El susurro de la luna

Sugerencia de escritura del día
¿Cuánto pagarías por ir a la luna?

Por Aimée Padilla

Matías tenía noches sin dormir, el trabajo le robaba el sueño y lo mantenía en un estado de estrés constante. Aquella noche, cansado de la rutina, decidió salir al balcón para contemplar la luna, que lo bañaba con su suave luz plateada. Se sentó en una silla y admiró el cielo despejado y estrellado. Al observar la inmensidad del firmamento, sintió una paz que no había experimentado en mucho tiempo. Se había sumergido tanto en su trabajo que había olvidado lo pequeño que era frente al vasto universo.

Ese pensamiento le recorrió el cuerpo como un escalofrío, obligándolo a levantarse. Entró rápidamente a la recámara en busca de una manta para protegerse del frío de la noche. Cuando volvió al balcón, una mujer de cabellos plateados estaba sentada en la silla que él había ocupado momentos antes.

Matías soltó un grito ahogado. La mujer lo miraba con una expresión serena, casi perezosa, y sonrió con cierta diversión.

—¿Te he asustado? —preguntó, su voz era tan suave como el viento nocturno.

Matías quedó sin habla. Su corazón latía con fuerza y no entendía quién era esa extraña que se había colado en su balcón. Ella estaba vestida con una especie de armadura, brillante bajo la luz de las estrellas. Su cabello blanco caía como una cascada, adornado con un tocado que parecía asemejar alas. Su piel era pálida, y sus ojos azules, como el mar, lo observaban con calma.

—No suelo bajar a conversar con los humanos, pero tus pensamientos me llegaron y decidí visitarte.

Matías seguía sin poder hablar, apenas lograba mantenerse en pie, temblando de miedo y desconcierto.

—¿Quién eres? —logró preguntar, con la voz apenas audible.

La mujer levantó la cabeza hacia el cielo, y él también miró hacia arriba. La luna había desaparecido. Las estrellas titilaban en un cielo despejado, pero no había rastro del astro nocturno.

—¿No adivinas quién soy? —La mujer lo miró fijamente—. Lo sabes, pero temes decirlo.

Matías estaba petrificado. La mujer se levantó con gracia y se sentó en el borde del balcón, su belleza era casi irreal, como si no perteneciera a este mundo. Todo en ella irradiaba una majestuosidad que lo hipnotizaba.
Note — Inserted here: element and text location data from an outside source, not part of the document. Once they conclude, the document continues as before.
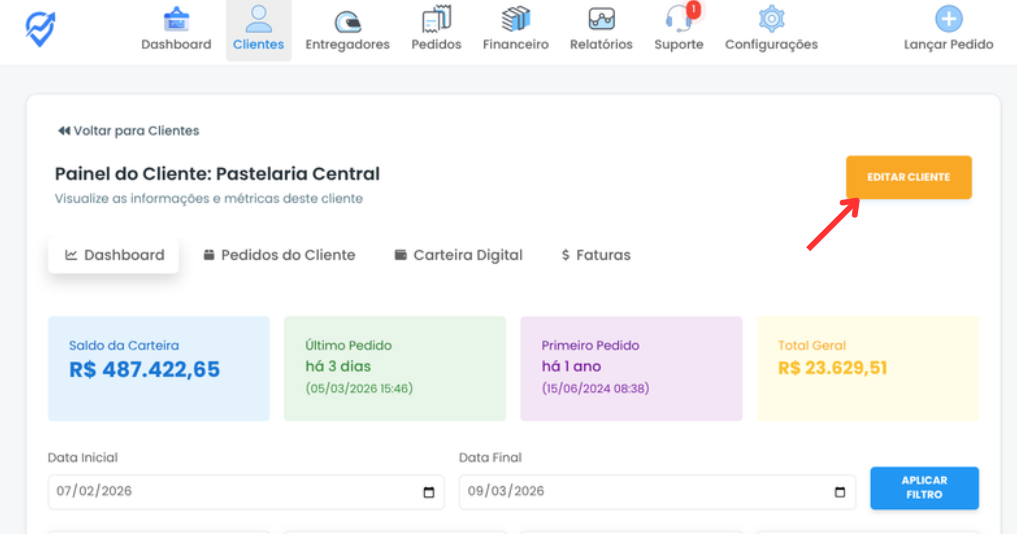This screenshot has height=534, width=1017.
Task: Follow the Voltar para Clientes link
Action: (129, 131)
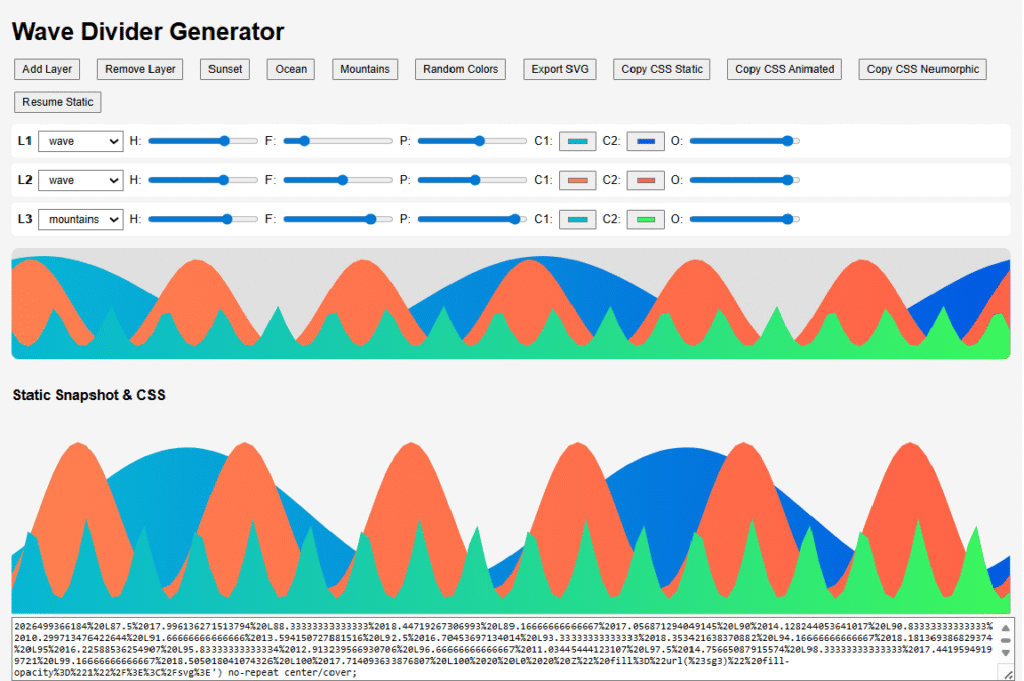The image size is (1024, 681).
Task: Apply the Sunset preset
Action: [x=224, y=69]
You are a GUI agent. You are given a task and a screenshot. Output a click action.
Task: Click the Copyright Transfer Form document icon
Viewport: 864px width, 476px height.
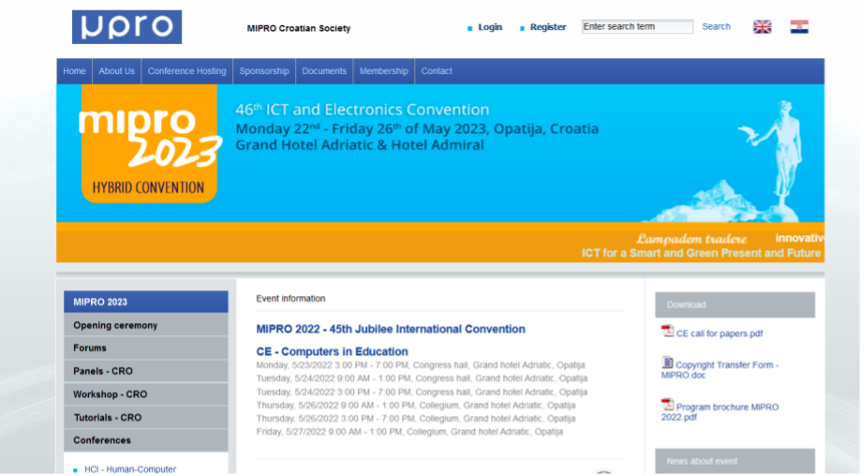click(667, 363)
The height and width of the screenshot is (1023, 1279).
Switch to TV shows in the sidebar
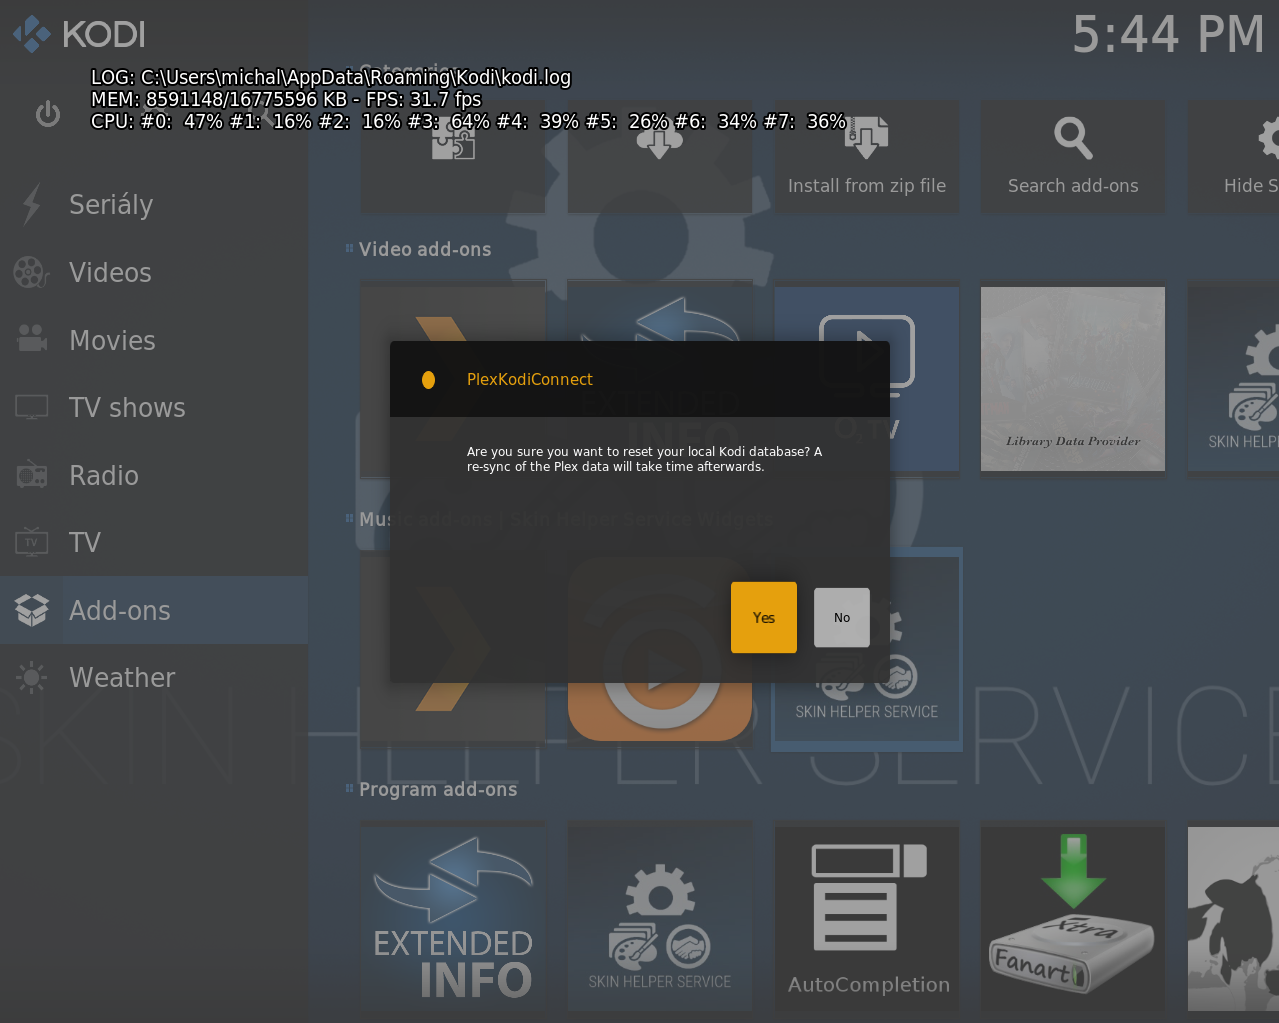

—Soy la guardiana de la noche —dijo suavemente—. Oí tu deseo de escapar, de huir de la vida que llevas. He venido a ofrecerte lo que tanto anhelas.

—¿Escapar? —preguntó Matías, confuso.

—Sí, escapar. Has deseado muchas veces huir de tus preocupaciones, de tus responsabilidades. Me preguntaste, en silencio, si podrías ir a la luna… así que aquí estoy, ofreciéndote la oportunidad.

Matías, aún aturdido, intentó recomponer sus pensamientos.

—¿Ir a la luna? —preguntó incrédulo—. No tengo nada que ofrecer… no soy nadie especial. Solo tengo el dinero que gano en mi trabajo.

—El dinero no tiene valor en mi reino —respondió ella, casi divertida—. Lo que busco es tu alma, tu deseo más profundo. ¿Estás dispuesto a dejar atrás todo lo que conoces, para vivir en la luna?

Matías se quedó en silencio, pensando. La luna lo observaba con sus ojos penetrantes, esperando su respuesta.

—Sí —dijo al fin, con voz firme—. Renunciaría a todo. Mi vida ha sido una interminable búsqueda de cosas que no me hacen feliz. He sacrificado todo por el trabajo, y ahora lo único que deseo es paz.

La mujer sonrió, satisfecha, y se deslizó del balcón, acercándose lentamente. Sus ojos azules se clavaron en los de Matías, y con un delicado gesto, tocó su frente con uno de sus fríos dedos. En ese instante, sintió como si se estuviera hundiendo en un abismo gélido.

En cuestión de segundos, Matías se elevó sobre su propia realidad. Desde lo alto, contempló el mundo como nunca antes. Y allí, en la vastedad del universo, comprendió que los humanos son solo polvo de estrellas, atrapados en sus propias cadenas, cuando todo lo que necesitan es mirar al cielo y recordar lo pequeños que son.

El hombre que antes era Matías, se perdió en la inmensidad del cosmos, mientras la guardiana de la noche regresaba a su lugar en el cielo, dejando tras de sí una silla vacía y un balcón desolado.